New novel by Edem Awumey: between anger and hope

Edem Awumey recounts the cotton route through a camera that is both fascinating and disturbing, because it touches on reality.

New novel by Edem Awumey: between anger and hope

Edem Awumey recounts the cotton route through a camera that is both fascinating and disturbing, because it touches on reality. The action begins in an African city, somewhere between the Atlantic coast and the Sahel.

A cotton planter, Toby Kunta, takes a Berlin journalist hostage in a museum showroom. He is asking for substantial compensation for himself and for a group of peasants ruined by the production of transgenic cotton.

“I wanted to write about cotton and about this injustice that continues to be done to peasants, not only in Africa and Asia. Even in Europe, even in Canada where we are, every day, peasants demonstrate because we do not buy their products at the right price”, comments this writer with a powerful, magnificent and sincere pen.

“There are people who will block train tracks to be heard. And still, these people feed the world, in the sense that their fate is, for many, really unfair.

The injustices

Edem Awumey also observed that many injustices go through time, through centuries.

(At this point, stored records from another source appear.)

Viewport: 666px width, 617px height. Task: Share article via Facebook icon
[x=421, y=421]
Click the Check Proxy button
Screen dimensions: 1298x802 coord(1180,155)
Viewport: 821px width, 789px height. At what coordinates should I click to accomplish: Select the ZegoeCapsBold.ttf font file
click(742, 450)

“My goal was not necessarily to talk about historical slavery. From time to time, Winnie and Samuel Brown can be found in this story. It is that there is a historical slavery that echoes something dramatic that we are also experiencing in the present. We talk a lot about child slavery. As we speak, there are kids toiling in spinning mills somewhere in Asia, in Bangladesh or elsewhere so that we wear nice clothes here.

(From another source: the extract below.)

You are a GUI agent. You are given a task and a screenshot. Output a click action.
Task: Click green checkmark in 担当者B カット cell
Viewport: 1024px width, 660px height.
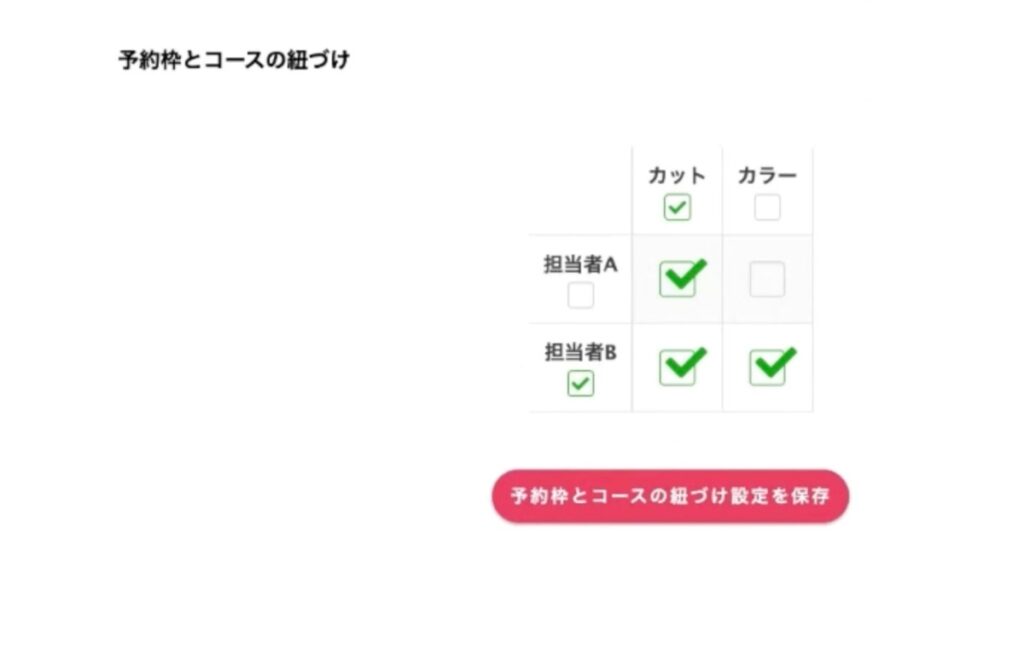(682, 363)
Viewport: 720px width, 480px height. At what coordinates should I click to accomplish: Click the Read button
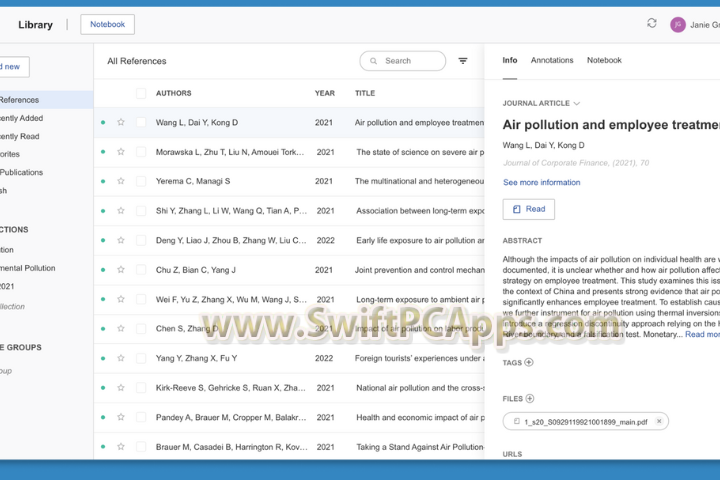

All these ideas were the basis of the construction of the novel, but Edem Awumey also wanted to have a thought for his grandparents in Togo.

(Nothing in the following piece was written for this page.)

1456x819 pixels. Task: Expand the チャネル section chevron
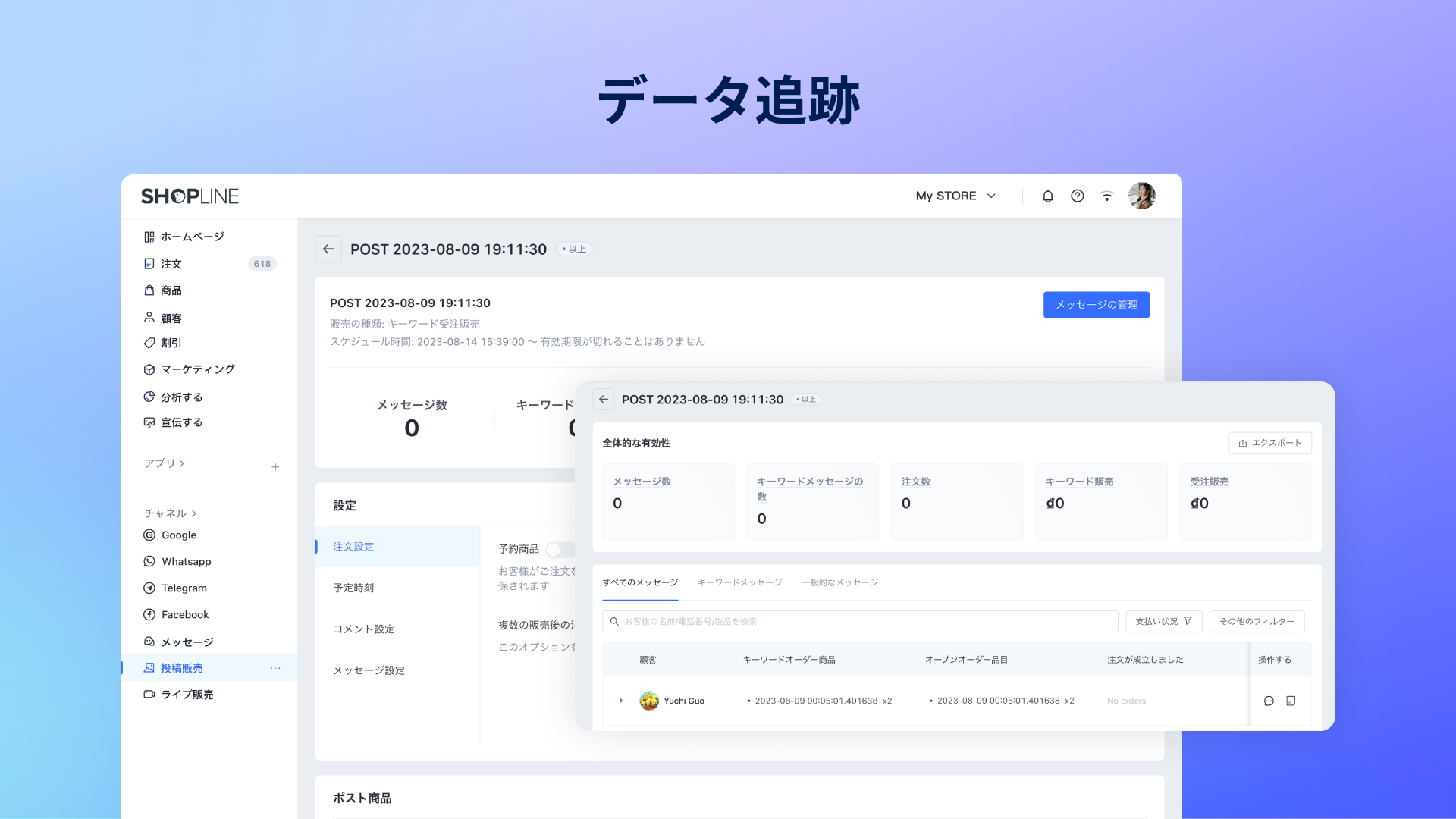point(194,513)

"It's a relationship between the childhood that I was able to experience as a child, during my holidays, in the fields with my grandparents, over there in Togo, and the reality today."

“It is a questioning about these people of the Earth who, even if they did not have much and if they do not have much, well, know how to be satisfied with little. It is a questioning of the firms which, even if I do not name them in the novel, come to make big promises to these people.